Map state add tolerated failure #282

agrare · 2024-10-07T19:10:07Z

Adds checking of child iterations of a Map state for failure, and based on ToleratedFailureCount/Percentage marks the Map state as failed or successful

kbrock · 2024-10-08T15:48:30Z

lib/floe/workflow/states/task.rb

+require_relative "input_output_mixin"
+require_relative "non_terminal_mixin"
+require_relative "retry_catch_mixin"


Feels like these belong with the other requires in the global floe.rb

Yes, it is there as well but keeping those alphabetic means this fails to resolve the constant.
Alternatively, I can move all of the _mixin requires above the others in floe.rb

I like making the require not alphabetical.

I like the require being in the place that needs it and not trying to solve a dependency graph in floe.rb 😆

huh.

We have been putting all requires up front in floe.rb.
(I did not just say: we have been doing it this way and we have to continue doing that)

Do we want to get away from that?

wondering if InputOutputMixin and the others do not belong in /states/.
That way we can just require these and then all states and not have to deal with orders.

Does look like these 3 mixins are used by only states, so alternatively we can just move the mixins up front.

require_relative "floe/workflow/state" require_relative "floe/workflow/states/input_output_mixin" require_relative "floe/workflow/states/non_terminal_mixin" # require_relative "floe/workflow/states/*_mixin" require_relative "floe/workflow/states/choice" require_relative "floe/workflow/states/fail" require_relative "floe/workflow/states/map" require_relative "floe/workflow/states/parallel" require_relative "floe/workflow/states/pass" require_relative "floe/workflow/states/succeed" require_relative "floe/workflow/states/task" require_relative "floe/workflow/states/wait"

We have been putting all requires up front in floe.rb.
(I did not just say: we have been doing it this way and we have to continue doing that)

No I don't think we need to stop doing that, I think of require 'floe' as "just require everything" but if a particular class needs something specific it should require it that way a caller could require 'floe/workflow/context' and not having to bring in the memory of the entire gem.

kbrock · 2024-10-08T15:54:21Z

lib/floe/workflow/states/task.rb

-          retrier = find_retrier(error["Error"]) if error
-          return if retrier.nil?
-
-          # If a different retrier is hit reset the context
-          if !context["State"].key?("RetryCount") || context["State"]["Retrier"] != retrier.error_equals
-            context["State"]["RetryCount"] = 0
-            context["State"]["Retrier"]    = retrier.error_equals
-          end
-
-          context["State"]["RetryCount"] += 1
-
-          return if context["State"]["RetryCount"] > retrier.max_attempts
-


Always wanted the retrier / catcher to act just like a State.

You ask - do you have a retrier/catcher for me?
And if you do, then you run_nonblock it just like you do for the current state.

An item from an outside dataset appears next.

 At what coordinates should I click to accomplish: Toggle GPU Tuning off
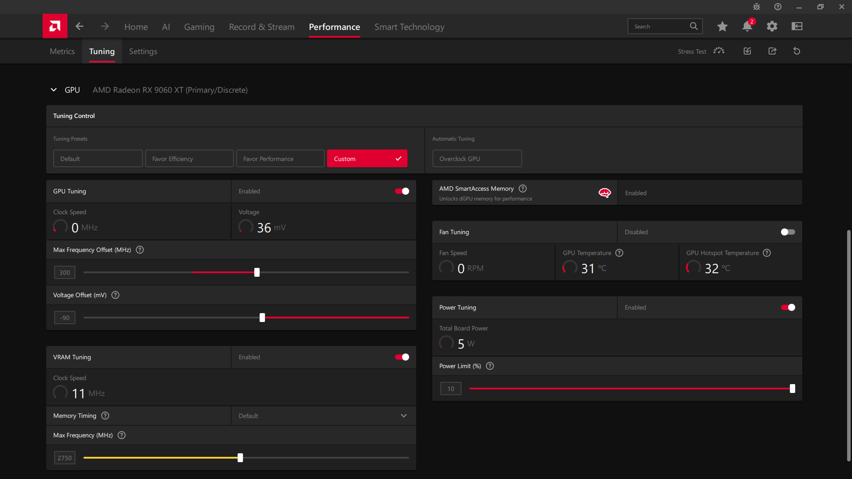402,191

ignore ^ - I can play with this later

kbrock · 2024-10-08T15:56:17Z

lib/floe/workflow/states/retry_catch_mixin.rb

+          catcher = find_catcher(error["Error"]) if error
+          return if catcher.nil?
+
+          context.next_state = catcher.next
+          context.output     = catcher.result_path.set(context.input, error)
+          logger.info("Running state: [#{long_name}] with input [#{context.json_input}]...CatchError - next state: [#{context.next_state}] output: [#{context.json_output}]")


catcher and retrier always seemed like the same thing.

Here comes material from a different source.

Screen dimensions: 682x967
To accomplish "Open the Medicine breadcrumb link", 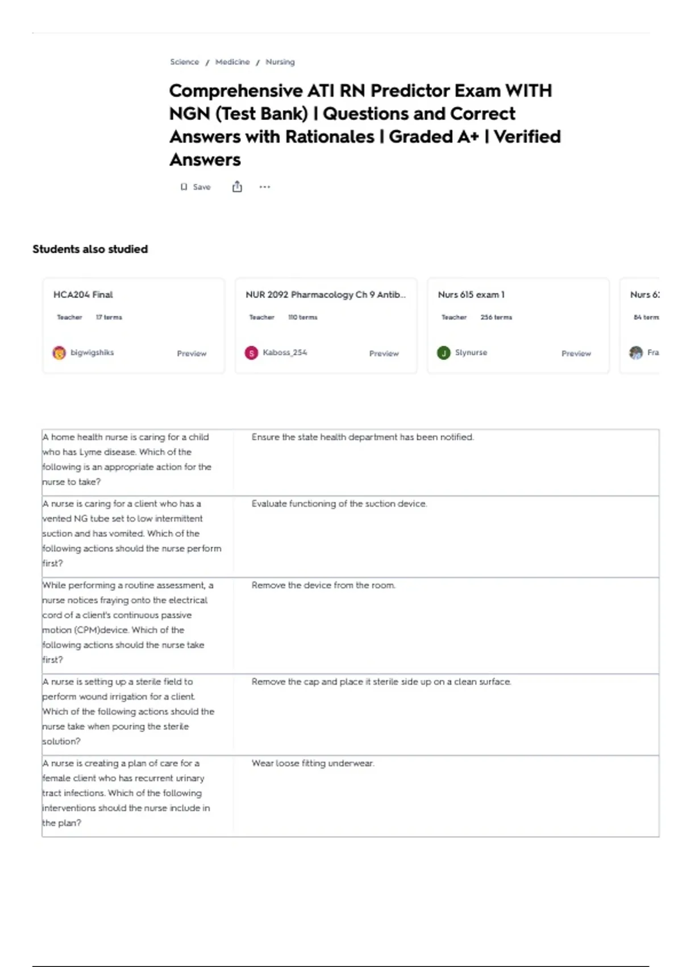I will tap(232, 61).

you try and match it, and if it matches, then you set the next_state / output

They are similar for sure, not sure the same thing though

ignore ^

I can play with this refactor later

agrare · 2024-10-08T16:06:49Z

@kbrock I don't want to get too bogged down by retrier / catcher changes, is there a way we can tackle that in a separate PR and for this one just say we're using catcher/retrier from Map and Task? Maybe I even drop it from Map completely and we add it later.

lib/floe/workflow/states/map.rb

Fryguy · 2024-10-08T16:37:18Z

lib/floe/workflow/states/map.rb

+          return true if tolerated_failure_count      && num_failed < tolerated_failure_count
+          return true if tolerated_failure_percentage && (100 * num_failed / total.to_f) < tolerated_failure_percentage


What is supposed to happen if both count and percentage are given (or is that not allowed)? I can think of percentages where you want, say, the minimum of 50% or 3. In that case, I think you need to check both clauses, and then return, as opposed to bailing out on the first one.

(This could have fallen through with the flip from failed? to success?)

specs tend to say one vs the other.
In the branch that I had with all error checkings, I only allow or the other.

Also, you should not be able to state Next and End at the same time.
But in the short term, we've been letting these cases slide

From the states language spec:

If a "ToleratedFailurePercentage" field and a "ToleratedFailureCount" field are both specified, the Map State will fail if either threshold is breached.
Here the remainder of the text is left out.